The threats of more violence cannot be ignored. The Italian government has tightened security around the Vatican and in Rome itself. Yet, aside from bland statements by the Vatican or some tepid analysis from sources interviewed by network television, not a peep is heard.
What immediately comes to mind are two things. Either Catholics are not saying anything because they in fact believe the pope erred in making those remarks, or they secretly fear Muslim reprisals, a fear that grows more valid everyday in this terror-threatened world.
There is a third thing. It is possible Catholics are keeping mum to needle the Muslims by pretending to ignore the whole thing. But I do not think this is so. Being adherents to the more tolerant religion, Catholics are necessarily fractious, difficult to shepherd in one direction.
Even if Catholics had wanted to needle the Muslims by remaining oblivious to the furor generated by the offensive papal remarks, the ploy would have collapsed from lack of cohesion.
This third thing that comes to mind is just not possible.
So back to the previous two. Of the two, I am more inclined to go for the former. The latter, about Catholics secretly fearing Muslims, just does not add up in a world where actual conflicts are taking place, even if no one has been straightforward enough to admit real causes.
The former, which is that Catholics believe the pope had erred despite the belief in his infallibility, has more strength in reason and probability. The pope may not have intended to offend Muslim sensibilities. But for Christ's sake, he should have looked before he leaped.
I do not believe that a person thrust into such a high position of sensitive authority should not at least try to consider all possible scenarios that could materialize as a direct consequence of every word he utters.

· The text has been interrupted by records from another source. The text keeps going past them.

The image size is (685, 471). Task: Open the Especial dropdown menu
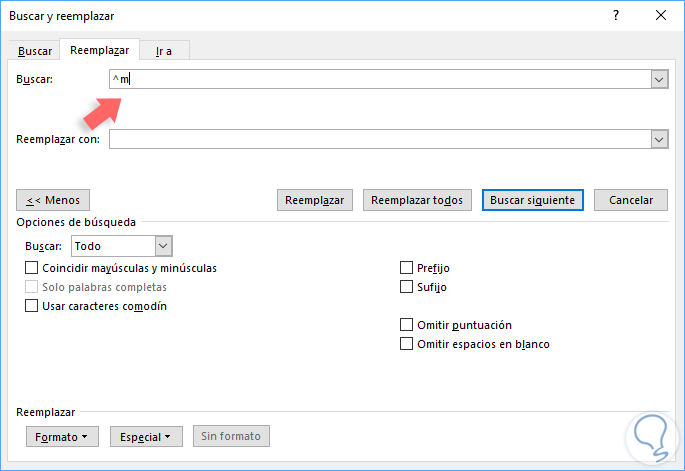pos(146,436)
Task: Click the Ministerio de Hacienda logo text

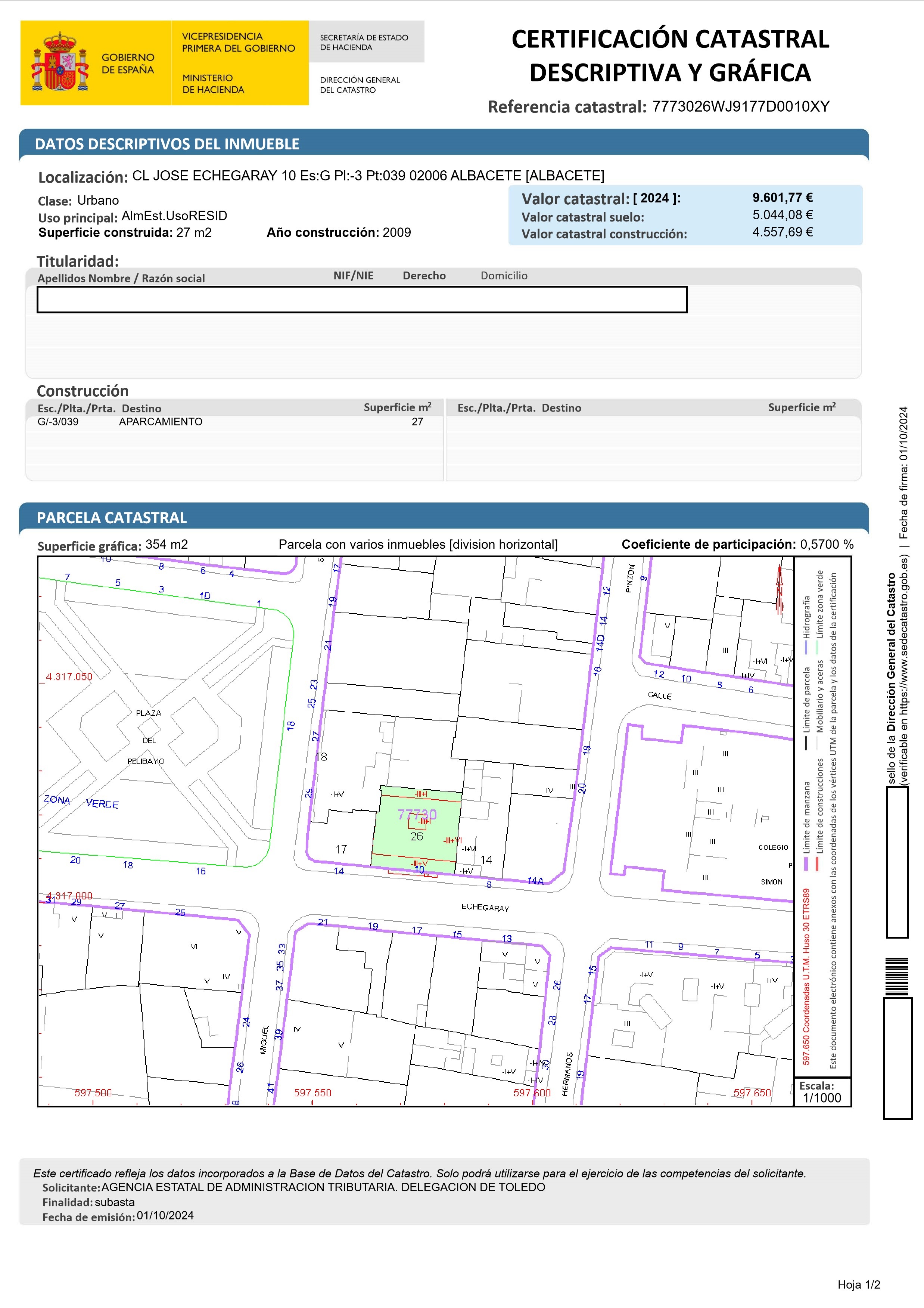Action: [213, 84]
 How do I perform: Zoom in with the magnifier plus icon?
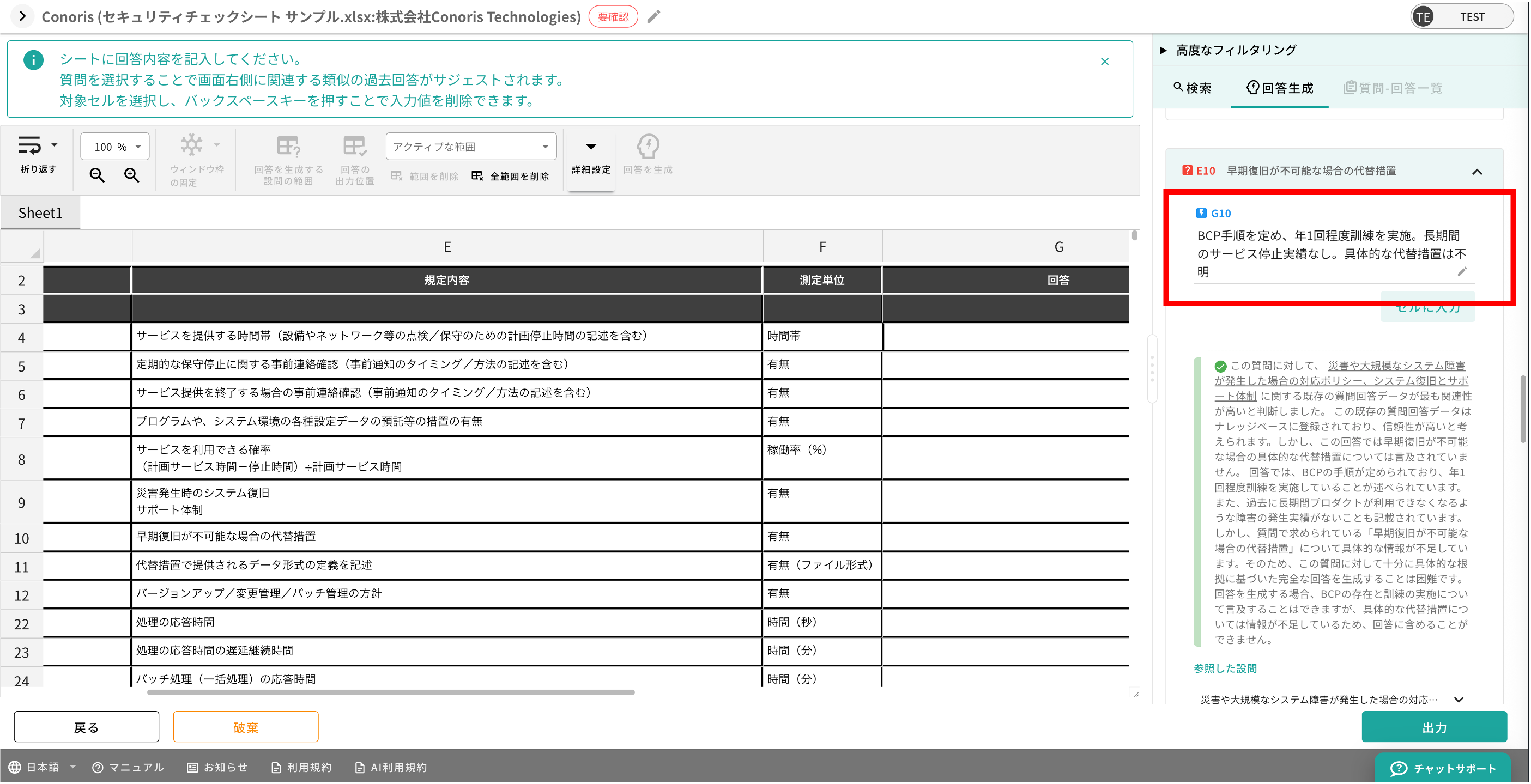click(x=132, y=175)
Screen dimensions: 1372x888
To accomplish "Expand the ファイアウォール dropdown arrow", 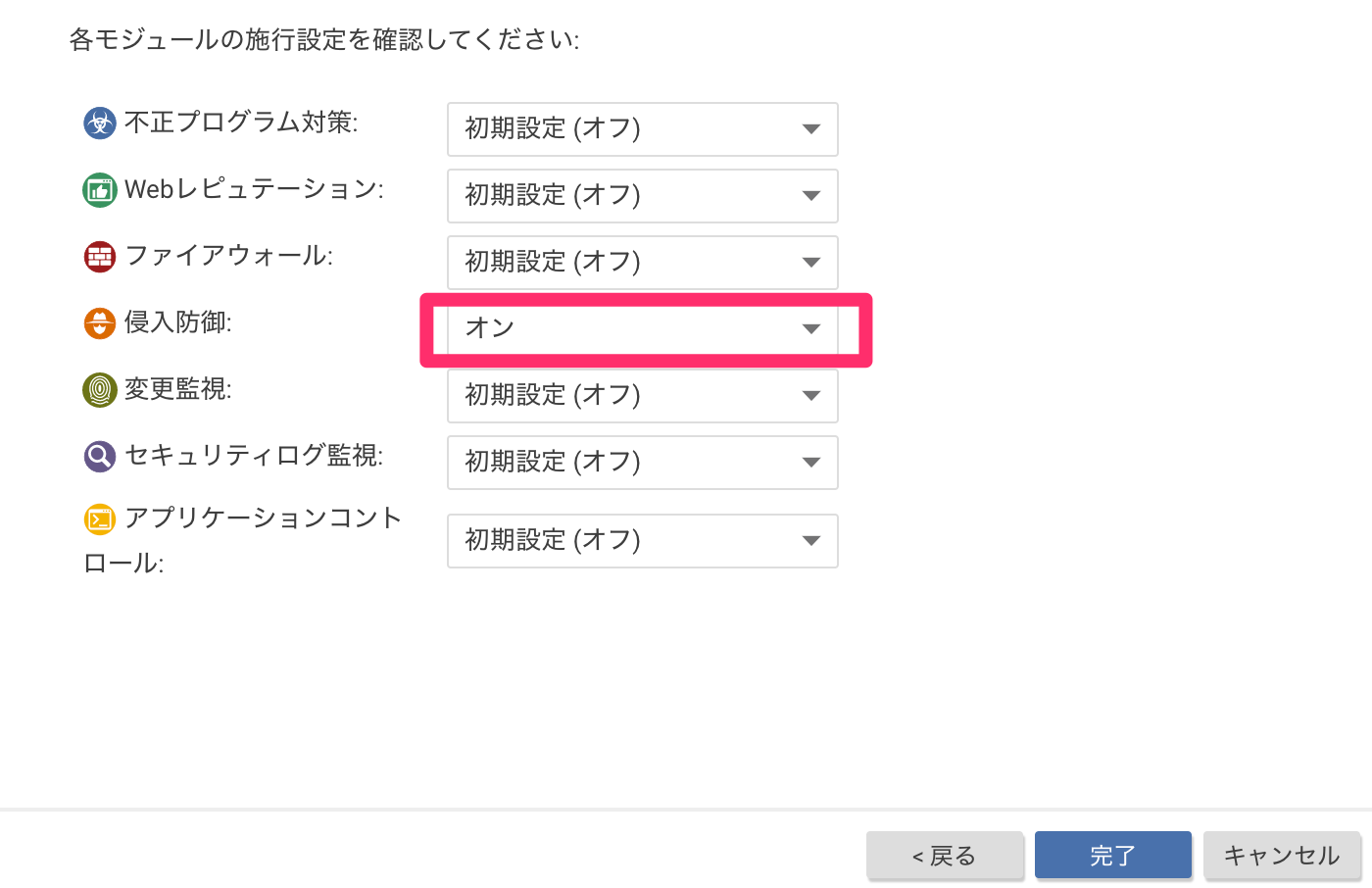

We are not living in a world of cotton candy make-believe. The world is increasingly spinning toward a feared clash of civilizations even if that is not the tomorrow we want. The pope, instead of trying to delay that eventuality, may only have succeeded in hastening it. How could the pope not have foreseen the consequences of what he said? Even if he was merely quoting the words of some forgotten Byzantine emperor, he was the one who revived those words. And those words, even I as a Catholic must admit, can clearly hurt Muslim sensibilities.
Whether or not the pope believes those words to be true, believes those words to be as real today as they were then, the decision to say them or not obviously carried a tremendous weight of responsibility that should not have been borne in a dangerously polarized world.
We Catholics are no fools. We can see that there are some in the Muslim world who are clearly agitating that this polarization not only takes place but takes place in a final violent confrontation now or in the very near future.
But for as long as the agitation has not taken a sweeping hold, there is still a great chance that a final lasting peace will instead supplant age-old animosities that date back to old family squabbles in the deserts of the Middle East.
Osama bin Laden, that hateful hated sonafabitch, I will agree with on one thing, that the fundamental difference between Muslims and Christians is that they love death while we love life. I do not agree, however, that either be prevented from finding the difference for themselves.